Access the validation report at: http://node_ip:31081/report.html?sort=result

Prerequisites

The following requirements must be fulfilled to validate the service:

  1. Secrets configuration: the following secrets are deployed under the appropriate namespace:

    mdsp-secret-infra-credentials mdsp-registry-secret

  2. Configure kubeconfig in ArgoCD: Set up the kubeconfig in ArgoCD to interact with the Kubernetes cluster.

Descriptions

Each test case checks specific components (e.g., pods, nodes, services) for health, status or connectivity. The tests cover required services such as Ceph, Kubernetes, Spark, RabbitMQ, Redis, etc.

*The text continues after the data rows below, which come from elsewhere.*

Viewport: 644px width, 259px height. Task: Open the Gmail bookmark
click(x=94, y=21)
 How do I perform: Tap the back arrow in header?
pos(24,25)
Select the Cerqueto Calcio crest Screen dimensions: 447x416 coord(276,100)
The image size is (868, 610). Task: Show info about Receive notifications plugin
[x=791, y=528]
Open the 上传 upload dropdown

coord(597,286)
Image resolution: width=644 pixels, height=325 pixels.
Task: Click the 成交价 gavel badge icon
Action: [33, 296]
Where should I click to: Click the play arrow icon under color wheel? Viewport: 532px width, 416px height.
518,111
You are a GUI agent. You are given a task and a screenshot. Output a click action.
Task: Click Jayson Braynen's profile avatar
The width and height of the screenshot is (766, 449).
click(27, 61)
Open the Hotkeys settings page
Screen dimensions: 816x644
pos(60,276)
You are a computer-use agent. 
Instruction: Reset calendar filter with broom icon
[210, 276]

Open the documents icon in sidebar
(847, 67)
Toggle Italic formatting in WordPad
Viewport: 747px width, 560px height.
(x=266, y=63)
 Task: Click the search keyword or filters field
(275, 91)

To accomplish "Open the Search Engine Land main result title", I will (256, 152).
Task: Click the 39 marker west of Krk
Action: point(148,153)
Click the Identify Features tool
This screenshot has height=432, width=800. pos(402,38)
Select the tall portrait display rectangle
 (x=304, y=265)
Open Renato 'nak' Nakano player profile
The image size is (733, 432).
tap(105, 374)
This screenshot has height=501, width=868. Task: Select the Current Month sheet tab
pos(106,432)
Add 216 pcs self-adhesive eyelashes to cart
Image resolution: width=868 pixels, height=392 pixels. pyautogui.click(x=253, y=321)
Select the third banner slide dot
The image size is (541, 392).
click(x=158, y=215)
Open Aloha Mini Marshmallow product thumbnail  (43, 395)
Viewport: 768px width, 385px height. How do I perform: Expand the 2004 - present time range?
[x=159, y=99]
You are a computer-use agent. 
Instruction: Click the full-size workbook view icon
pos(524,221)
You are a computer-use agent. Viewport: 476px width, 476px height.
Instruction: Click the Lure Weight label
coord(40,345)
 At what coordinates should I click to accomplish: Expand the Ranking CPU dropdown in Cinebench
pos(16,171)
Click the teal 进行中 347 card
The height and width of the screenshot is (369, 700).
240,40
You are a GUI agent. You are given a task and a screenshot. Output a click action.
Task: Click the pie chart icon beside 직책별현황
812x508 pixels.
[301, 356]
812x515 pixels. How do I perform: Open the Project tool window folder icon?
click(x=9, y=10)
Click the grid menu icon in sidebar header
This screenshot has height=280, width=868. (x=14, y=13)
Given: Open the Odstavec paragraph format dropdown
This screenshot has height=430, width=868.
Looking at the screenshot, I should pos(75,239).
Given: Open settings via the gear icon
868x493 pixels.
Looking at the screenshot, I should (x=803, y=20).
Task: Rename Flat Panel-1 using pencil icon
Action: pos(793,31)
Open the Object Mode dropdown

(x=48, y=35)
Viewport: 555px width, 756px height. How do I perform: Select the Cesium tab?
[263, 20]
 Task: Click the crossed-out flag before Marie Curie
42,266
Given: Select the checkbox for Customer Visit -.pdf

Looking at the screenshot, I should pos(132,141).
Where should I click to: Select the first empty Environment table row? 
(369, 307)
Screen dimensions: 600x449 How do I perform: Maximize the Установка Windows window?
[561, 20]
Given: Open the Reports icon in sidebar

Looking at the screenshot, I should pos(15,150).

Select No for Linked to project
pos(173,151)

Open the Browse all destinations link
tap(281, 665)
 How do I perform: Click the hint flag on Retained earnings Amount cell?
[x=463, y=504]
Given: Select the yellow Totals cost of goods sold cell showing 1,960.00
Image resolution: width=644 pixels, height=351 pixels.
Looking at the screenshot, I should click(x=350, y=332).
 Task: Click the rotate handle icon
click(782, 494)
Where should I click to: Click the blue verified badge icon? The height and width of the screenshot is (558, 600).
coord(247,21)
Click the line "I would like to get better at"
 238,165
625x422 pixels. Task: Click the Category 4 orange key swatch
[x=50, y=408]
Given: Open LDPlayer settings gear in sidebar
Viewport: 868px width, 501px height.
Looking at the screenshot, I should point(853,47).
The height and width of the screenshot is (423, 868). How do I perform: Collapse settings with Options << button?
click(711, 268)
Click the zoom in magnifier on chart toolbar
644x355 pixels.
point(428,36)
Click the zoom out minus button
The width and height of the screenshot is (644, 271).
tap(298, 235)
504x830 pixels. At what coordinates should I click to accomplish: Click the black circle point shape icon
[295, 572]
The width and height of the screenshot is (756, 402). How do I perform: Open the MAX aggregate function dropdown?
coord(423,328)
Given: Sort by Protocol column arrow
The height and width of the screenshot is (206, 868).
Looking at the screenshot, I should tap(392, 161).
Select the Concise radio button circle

A list of test cases used to validate various components of the OSS/cluster:

Test Name Description
test_pod_check Check if all pods are healthy
test_nodes_check Check access to mdsp-psql-all PGO cluster
test_pgo_all_status_check Check if PVC usage on each PGO node exceeds 80%
test_pgo_iot_status_check Check access to mdsp-psql-iot PGO cluster
test_pgo_all_disk_check Check PVC usage in all PGO cluster pods, fails if usage > 80%
test_pgo_iot_disk_check Check PVC usage in IoT PGO cluster pods, fails if > 80%
test_opensearch_check Check if OpenSearch is reachable
test_spark_check Check if Spark job can be submitted and executed successfully
test_kubernetes_check Check if Kubernetes is in a healthy state
test_ceph_check Check if Ceph server is healthy
test_ceph_osd_usage_check Check if Ceph OSD disk usage exceeds 80%
test_ceph_svc_internal_endpoint_check Check if all Ceph service internal cluster domains & ports are reachable
test_harbor_svc_internal_endpoint_check Check if all Harbor service internal cluster domains & ports are reachable
test_kafka_svc_internal_endpoint_check Check if all Kafka service internal cluster domains & ports are reachable
test_mqtt_svc_internal_endpoint_check Check if all MQTT service internal cluster domains & ports are reachable
test_opensearch_svc_internal_endpoint_check Check if all OpenSearch service internal cluster domains & ports are reachable
test_rabbitmq_svc_internal_endpoint_check Check if RabbitMQ service internal cluster domains & ports are reachable
test_redis_svc_internal_endpoint_check Check if Redis service internal cluster domains & ports are reachable
test_spark_svc_internal_endpoint_check Check if Spark service internal cluster domains & ports are reachable
test_pgo_svc_internal_endpoint_check Check if PGO service internal cluster domains & ports are reachable
test_rabbitmq_check Check if RabbitMQ service is healthy
test_mqtt_check Check if MQTT service is healthy
test_external_domains_in_dns_check Check if all external domains are resolvable and reachable
test_arango_status_check Check if all ArangoDB components are "GOOD"
test_redis_status_check Check if Redis can connect with the password
test_tableau_status_check Check if Tableau server can be signed in successfully
test_harbor_status_check Check if Harbor server can be signed in successfully
test_adfs_status_check Check if ADFS server is active
test_mdsp_external_certs_check Check if external domain certificates for Insights Hub are valid (not expiring in 30 days)
test_harbor_external_certs_check Check if Harbor certificates are valid (not expiring in 30 days)
test_mqtt_external_certs_check Check if RabbitMQ-MQTT certificates are valid (not expiring in 30 days)
test_adfs_communicate_certs_check Check if ADFS certificates are valid (not expiring in 30 days)
test_kong_license_check Check if Kong license is valid (not expiring in 30 days)

Deploying the Service

To deploy the tools based on your requirement, follow the steps:

  1. To run the job in schedule, enable the cron job and configure the schedule.

    cronjob:
      enabled: true
      schedule: "0 0 * * *"
    
  2. Disable the cron job to deploy the tool as a one-time deployment resource.

    cronjob:
      enabled: false
    
  3. Configure the specific test cases of your choice to execute.

    envs:
      test_case_option: "test_"
    
  4. To run the specific test cases named test_spark_check and test_pod_check, use "test_spark_check" or "test_pod_check".

  5. To run all other test cases exclude test_pod_check, use not test_pod_check

  6. To run all test cases: "test_", which is default value.
  7. Enable email notifications for the validation results.

    global:
      notifyEnable: true
    

Last update: January 31, 2025

Except where otherwise noted, content on this site is licensed under the Development License Agreement.